Hillary Clinton à déclaré en février son désir « de réduire autant que possible » la dépendance du gouvernement américain envers ces sociétés. « Mais nous en passer complètement ne serait guère envisageable dans les circonstances actuelles ».

Photo : Erik Prince, fondateur de Blackwater (Larry Downing/Reuters).

3 commentaires sélectionnés

Portrait de Iv

De Iv

Roboticien utopiste | 10H36 | 04/09/2009 | Permalien

A chaque fois que je vois un titre sur Blackwater, je me souviens du passage du Prince de Machiavel où il parle des mercenaires : il dit qu'il faut éviter le plus possible de les utiliser, car leurs buts ne sont pas ceux de l'état.

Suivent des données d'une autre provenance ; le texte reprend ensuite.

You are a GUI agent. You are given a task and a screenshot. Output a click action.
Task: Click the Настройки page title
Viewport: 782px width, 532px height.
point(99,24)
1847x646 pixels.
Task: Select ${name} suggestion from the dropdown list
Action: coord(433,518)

Un soldat de l'état mourra pour celui-ci, un mercenaire fuira. Le mercenaire a pour but le gain, pas la victoire. Il ne sera utilisable que dans les cas où la victoire est déjà assurée et se comportera sans discipline dans les pays occupés, pillant au maximum car tel est son seul but.

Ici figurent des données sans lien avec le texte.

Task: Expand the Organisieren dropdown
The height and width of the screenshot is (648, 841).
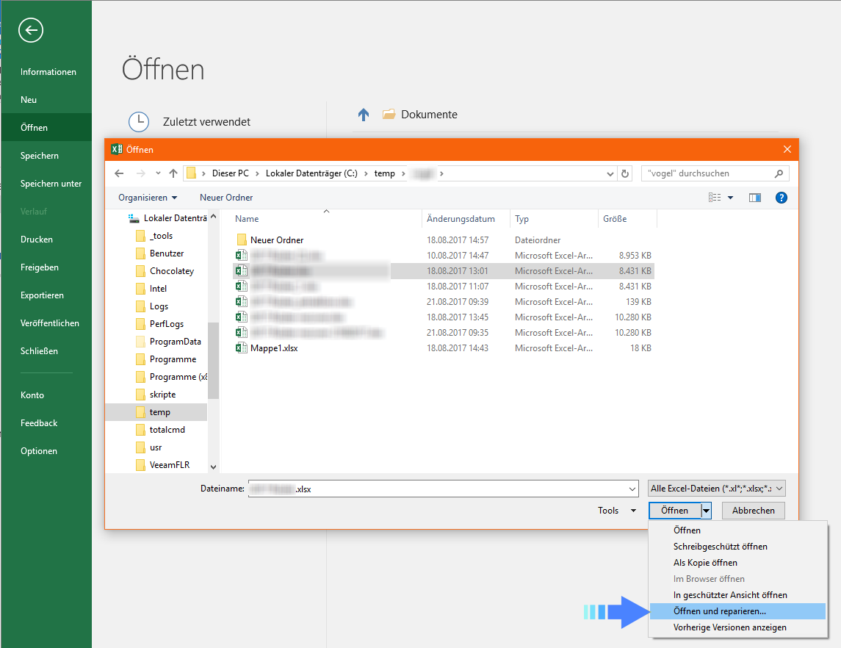Action: (147, 197)
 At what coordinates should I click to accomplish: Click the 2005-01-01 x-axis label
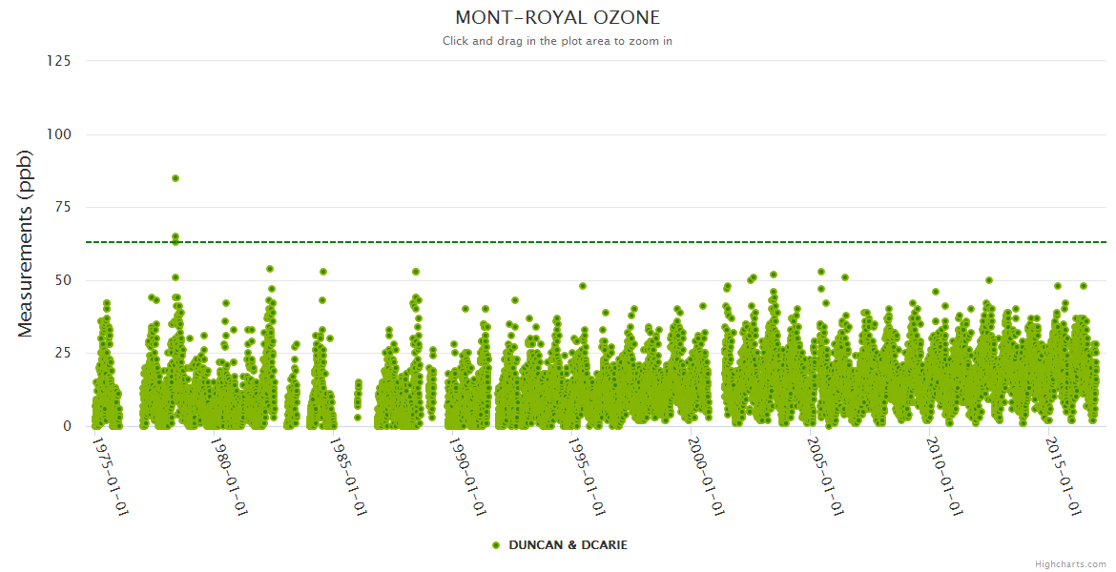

Ceux qui croient qu'on peut privatiser l'armée croient qu'il suffit de donner de l'argent aux gens pour qu'ils se fassent tuer. C'est une vision réductrice et absurde de la chose militaire.

Portrait de ecor1

De ecor1

sur le fil | 10H52 | 04/09/2009 | Permalien

Des mercenaires il y en a toujours eu, mais « 23 000 hommes répartis dans une dizaine de pays et sur une réserve à peu près équivalente » il s'agit d'une armée. Jusqu'a recemment la défense fut une fonction régalienne de l'État, mais ce n'est plus le cas.
Idéologiquement je trouve que ca marque une sorte d'apogée de la doctrine libérale qui aura trouvé a remplacer les états jusque sur les champs de batailles. Aujourd'hui Blackwater est engraissée au lait de l'US army, ils font comme n'importe qu'elle entreprise ils se diversifient et grossissent, investissent dans du matériel (ici des hélicos, blindés etc…), mais tout est plus ou moins sous controle parce qu'ils bossent pour les USA. Demain, imaginons que les choses se tassent, les USA se calment, il y a moins de boulot donc. L'entreprise Blackwater, contrairement a une armée régulière ne peut pas rester assise sur son cul en attendant la prochaine guerre, c'est une entreprise, elle doit faire du chiffre amortir ses investissements. Pour ca cette petit entreprise va donc aller chercher de nouveaux clients, conquerir d'autres marchés et meme créer de nouveaux marchés. Il y avait déja un lobby des vendeurs d'armes, maintenant un nouveau lobby est né : celui des armées privées. Elles aussi vont favoriser et pousser à l'emmergence de nouveaux conflits, c'est leur interet.
De plus un armée privée pourra etre utilisée par des interets privés.
La guerre va en plus échapper aux etats et donc au politique….tou ca va avoir de sacré conséquences, on en est qu'au tout début.

Portrait de Alex Engwete

De Alex Engwete

Consultant | 11H19 | 04/09/2009 | Permalien

Blackwater a changé de nom et s'appelle désormais Xe Services . Le futurologue Jacques Attali prédit, je crois, que dans 50 ans les SMP participeront à près de 70% des déploiements militaires des Etats. Dans l'histoire qu'on écrira un jour sur les SMP, l'Afrique y figurera comme pionnière. Executive Outcome de la République Sud-africaine fut la première SMP unique en son genre, qui supprima en deux mois la rébellion en Sierra Léone avant la résiliation de contrat pour insolvabilité de l'Etat sierra-léonais… Et Blackwater a recruté beaucoup d'anciens de Executive Outcome.